Fairly recently, a large number of their hard-drives found their way to ebay. Not entirely sure how.
mywifeshubby@reddit (OP)
In my experience that's usually an inside job. YMMV of course.
JaschaE@reddit
Thankfully not my problem. Sadly not my extra income.
NotPrepared2@reddit
Must be Oracle!
JaschaE@reddit
Wrong continent\^\^
mywifeshubby@reddit (OP)
Or MICROS\~1
dreaminginteal@reddit
Could be any of the multinationals, frankly....
masterventris@reddit
There is always one person for whom the security is a little bit more lax.
And that is the head of security....
Claidheamhmor@reddit
:D :D :D
I mean, ouch. Are we talking Marshalltown bad, or Hillbrow bad, or Doornfontein bad?
Through the roof too. Those guys are inventive.
mywifeshubby@reddit (OP)
Jeppestown bad. (I'm seriously considering firing that particular customer; they're the last one in that area and I'm more and more inclined to treat the entire Jo'burg CBD as a no-go zone. Being hijacked there once was enough.
Claidheamhmor@reddit
Gotcha. Been there to get spare parts before.
mywifeshubby@reddit (OP)
I strongly suggest you get those spares from somewhere else from now on. Empty buildings in that area are stolen brick by brick, and there are shacks on the track where the railway used to be (the rails having been stolen long ago). Taxi wars, hijackings and muggings are common there these days. I'm taken to avoiding the entire area. Frankly I can't understand why businesses are still located there; if it were me I'd have pulled up stakes and moved elsewhere.
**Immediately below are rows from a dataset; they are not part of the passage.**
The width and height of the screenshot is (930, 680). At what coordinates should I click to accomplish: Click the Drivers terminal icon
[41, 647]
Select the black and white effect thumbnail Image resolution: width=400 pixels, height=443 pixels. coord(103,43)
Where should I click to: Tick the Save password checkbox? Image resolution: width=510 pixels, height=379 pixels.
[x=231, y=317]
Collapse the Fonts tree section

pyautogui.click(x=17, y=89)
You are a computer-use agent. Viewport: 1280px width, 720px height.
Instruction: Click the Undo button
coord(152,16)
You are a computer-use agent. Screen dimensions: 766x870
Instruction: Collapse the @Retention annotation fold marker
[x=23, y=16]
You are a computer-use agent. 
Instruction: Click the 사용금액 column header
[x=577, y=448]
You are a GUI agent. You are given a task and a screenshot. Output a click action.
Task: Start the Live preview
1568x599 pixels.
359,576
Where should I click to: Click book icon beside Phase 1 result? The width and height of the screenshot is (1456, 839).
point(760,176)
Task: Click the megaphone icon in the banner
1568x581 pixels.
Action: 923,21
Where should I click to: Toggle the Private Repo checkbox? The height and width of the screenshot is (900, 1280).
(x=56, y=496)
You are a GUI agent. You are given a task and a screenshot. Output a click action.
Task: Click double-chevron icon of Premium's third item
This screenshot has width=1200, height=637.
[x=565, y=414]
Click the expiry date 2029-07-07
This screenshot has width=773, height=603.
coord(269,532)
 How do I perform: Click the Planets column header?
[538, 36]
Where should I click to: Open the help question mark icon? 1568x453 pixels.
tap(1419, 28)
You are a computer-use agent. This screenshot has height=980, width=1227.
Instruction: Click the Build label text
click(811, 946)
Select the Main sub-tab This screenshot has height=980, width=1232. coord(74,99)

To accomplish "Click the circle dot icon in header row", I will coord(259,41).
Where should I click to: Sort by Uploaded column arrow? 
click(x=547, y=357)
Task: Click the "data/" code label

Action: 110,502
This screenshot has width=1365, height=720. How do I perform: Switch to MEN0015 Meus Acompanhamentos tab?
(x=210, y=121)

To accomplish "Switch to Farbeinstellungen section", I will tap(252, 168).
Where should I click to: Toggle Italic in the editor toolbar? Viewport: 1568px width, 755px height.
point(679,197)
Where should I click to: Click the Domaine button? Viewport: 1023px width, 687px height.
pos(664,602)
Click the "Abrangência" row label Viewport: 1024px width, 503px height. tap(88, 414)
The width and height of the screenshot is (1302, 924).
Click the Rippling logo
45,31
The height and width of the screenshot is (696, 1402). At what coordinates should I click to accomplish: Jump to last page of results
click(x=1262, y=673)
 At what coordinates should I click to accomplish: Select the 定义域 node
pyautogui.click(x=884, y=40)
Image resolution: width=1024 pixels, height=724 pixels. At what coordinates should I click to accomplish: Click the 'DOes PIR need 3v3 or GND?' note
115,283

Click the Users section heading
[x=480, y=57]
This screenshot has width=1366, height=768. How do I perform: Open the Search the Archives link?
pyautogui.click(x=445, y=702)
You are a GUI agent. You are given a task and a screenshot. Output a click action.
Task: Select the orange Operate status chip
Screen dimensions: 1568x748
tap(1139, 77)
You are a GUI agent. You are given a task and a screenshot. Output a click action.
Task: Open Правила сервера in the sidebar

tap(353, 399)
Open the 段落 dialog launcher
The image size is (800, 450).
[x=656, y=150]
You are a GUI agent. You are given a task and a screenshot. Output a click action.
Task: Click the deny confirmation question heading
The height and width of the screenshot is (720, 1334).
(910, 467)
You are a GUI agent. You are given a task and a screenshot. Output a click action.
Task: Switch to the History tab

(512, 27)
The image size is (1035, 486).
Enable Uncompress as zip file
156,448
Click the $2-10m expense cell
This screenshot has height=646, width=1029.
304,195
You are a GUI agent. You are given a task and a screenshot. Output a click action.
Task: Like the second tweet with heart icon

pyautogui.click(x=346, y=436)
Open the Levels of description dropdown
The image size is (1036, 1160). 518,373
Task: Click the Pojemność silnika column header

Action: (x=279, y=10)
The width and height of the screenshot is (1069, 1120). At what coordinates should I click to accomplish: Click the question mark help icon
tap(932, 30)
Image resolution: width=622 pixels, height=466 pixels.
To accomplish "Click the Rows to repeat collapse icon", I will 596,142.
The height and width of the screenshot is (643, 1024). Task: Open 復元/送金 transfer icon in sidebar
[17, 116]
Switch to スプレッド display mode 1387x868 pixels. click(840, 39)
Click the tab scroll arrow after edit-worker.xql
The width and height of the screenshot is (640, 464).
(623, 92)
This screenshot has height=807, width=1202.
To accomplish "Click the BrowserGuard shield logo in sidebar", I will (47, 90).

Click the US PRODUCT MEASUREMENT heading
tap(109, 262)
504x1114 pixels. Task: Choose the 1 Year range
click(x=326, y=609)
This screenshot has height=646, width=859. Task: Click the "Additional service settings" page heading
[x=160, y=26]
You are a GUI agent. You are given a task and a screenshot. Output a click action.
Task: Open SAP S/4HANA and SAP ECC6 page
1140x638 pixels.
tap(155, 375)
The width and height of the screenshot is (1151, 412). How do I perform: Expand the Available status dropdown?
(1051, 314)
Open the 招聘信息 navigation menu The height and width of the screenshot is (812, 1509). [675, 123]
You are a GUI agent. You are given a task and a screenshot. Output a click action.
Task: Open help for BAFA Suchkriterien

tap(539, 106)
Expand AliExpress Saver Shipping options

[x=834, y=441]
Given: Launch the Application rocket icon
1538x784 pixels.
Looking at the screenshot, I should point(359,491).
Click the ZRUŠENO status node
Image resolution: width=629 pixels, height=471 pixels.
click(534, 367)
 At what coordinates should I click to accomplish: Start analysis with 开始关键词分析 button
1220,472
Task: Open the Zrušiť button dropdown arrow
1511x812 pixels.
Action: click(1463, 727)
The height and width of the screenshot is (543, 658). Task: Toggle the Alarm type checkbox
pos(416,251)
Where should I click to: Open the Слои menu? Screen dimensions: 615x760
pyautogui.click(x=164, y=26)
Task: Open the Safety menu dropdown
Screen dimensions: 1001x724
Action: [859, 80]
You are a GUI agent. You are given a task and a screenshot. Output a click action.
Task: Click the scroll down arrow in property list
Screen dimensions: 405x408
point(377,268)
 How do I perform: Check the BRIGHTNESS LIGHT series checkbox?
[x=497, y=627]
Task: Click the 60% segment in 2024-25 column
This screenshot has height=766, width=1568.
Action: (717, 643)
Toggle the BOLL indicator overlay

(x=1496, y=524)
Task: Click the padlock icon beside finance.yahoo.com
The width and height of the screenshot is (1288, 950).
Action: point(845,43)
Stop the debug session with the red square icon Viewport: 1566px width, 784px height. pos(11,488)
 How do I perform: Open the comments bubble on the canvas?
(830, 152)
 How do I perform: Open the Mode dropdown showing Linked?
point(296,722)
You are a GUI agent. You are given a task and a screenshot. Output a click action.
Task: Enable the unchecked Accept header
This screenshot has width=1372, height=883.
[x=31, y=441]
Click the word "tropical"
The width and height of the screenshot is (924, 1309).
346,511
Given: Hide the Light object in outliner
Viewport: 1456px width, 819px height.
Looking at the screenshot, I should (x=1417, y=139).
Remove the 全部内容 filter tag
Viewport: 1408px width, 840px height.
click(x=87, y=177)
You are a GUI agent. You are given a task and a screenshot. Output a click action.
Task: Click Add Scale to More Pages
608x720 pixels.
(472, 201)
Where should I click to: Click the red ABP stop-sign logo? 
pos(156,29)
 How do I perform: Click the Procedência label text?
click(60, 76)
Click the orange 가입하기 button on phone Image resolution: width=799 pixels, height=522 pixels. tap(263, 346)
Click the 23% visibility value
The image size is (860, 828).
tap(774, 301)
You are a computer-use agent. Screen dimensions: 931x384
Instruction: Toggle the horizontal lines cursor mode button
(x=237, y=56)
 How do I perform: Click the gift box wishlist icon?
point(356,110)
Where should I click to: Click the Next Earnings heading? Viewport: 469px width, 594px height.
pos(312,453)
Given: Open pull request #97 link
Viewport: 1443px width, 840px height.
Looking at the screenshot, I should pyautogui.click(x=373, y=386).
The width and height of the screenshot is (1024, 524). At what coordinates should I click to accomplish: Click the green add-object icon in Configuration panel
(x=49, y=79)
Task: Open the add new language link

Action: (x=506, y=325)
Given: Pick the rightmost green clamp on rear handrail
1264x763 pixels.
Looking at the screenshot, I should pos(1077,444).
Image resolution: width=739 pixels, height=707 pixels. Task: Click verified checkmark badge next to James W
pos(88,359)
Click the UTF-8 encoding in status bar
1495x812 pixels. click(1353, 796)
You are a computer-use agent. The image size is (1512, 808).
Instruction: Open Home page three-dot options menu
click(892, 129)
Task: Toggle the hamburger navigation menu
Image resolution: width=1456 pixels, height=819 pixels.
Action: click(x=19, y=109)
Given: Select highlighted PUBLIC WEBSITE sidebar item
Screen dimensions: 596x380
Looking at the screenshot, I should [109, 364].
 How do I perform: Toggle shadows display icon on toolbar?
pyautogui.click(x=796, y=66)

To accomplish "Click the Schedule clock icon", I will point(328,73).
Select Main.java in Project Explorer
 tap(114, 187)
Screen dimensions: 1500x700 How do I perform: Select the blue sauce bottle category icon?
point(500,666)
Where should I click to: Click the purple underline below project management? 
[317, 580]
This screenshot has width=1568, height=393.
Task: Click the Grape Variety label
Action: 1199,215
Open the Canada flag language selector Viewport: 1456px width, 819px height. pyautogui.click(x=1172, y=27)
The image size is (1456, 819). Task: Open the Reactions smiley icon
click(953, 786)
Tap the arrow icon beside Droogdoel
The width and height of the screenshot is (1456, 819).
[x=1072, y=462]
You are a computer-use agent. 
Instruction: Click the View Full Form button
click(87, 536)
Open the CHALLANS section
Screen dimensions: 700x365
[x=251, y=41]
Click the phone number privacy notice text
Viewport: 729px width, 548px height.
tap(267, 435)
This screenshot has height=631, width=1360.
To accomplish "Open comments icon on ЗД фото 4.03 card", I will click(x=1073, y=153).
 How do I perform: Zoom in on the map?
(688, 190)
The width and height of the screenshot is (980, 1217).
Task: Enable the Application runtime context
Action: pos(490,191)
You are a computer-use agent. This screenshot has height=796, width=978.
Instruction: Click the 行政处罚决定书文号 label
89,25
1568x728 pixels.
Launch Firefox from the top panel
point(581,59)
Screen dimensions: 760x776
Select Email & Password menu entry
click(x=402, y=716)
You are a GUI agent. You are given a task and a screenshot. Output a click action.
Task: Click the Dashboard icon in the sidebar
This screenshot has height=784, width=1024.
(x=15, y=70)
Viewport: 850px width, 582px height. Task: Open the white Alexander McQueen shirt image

Even rent-free the cost of doing business there must be higher than elsewhere due to the high levels of crime alone.
But I'm straying off-topic. 😄
vinraven@reddit
This is when you setup the network server at a more secure remote location.
mywifeshubby@reddit (OP)
Except that connectivity in those parts is terrible. So remote access is slow, intermittent or (often) entirely absent.
Frankfrombluvelvt@reddit
My friend lived in a rough neighborhood in the states, someone dropped a live transformer from a telephone pole, needed a fix bad, I guess.
AllSeeingAI@reddit
Ah South Africa. Every time I think I know what to expect from a story about it, I'm still surprised.
zeus204013@reddit
Chappie robbed that!!! /s
zeus204013@reddit
South Africa, land of the Elon...
I saw DISTRICT 9, maybe the alien stole the hardware, maybe to assemble a ship to return home!!!
/s
Challenge: What's more dangerous?
_ A bad place of Johannesburg _ The worst of El Conurbano (in Buenos Aires province). Land of Kici-love.
MoneyTreeFiddy@reddit
TL;DR, A Part Hide is still happening in South Africa.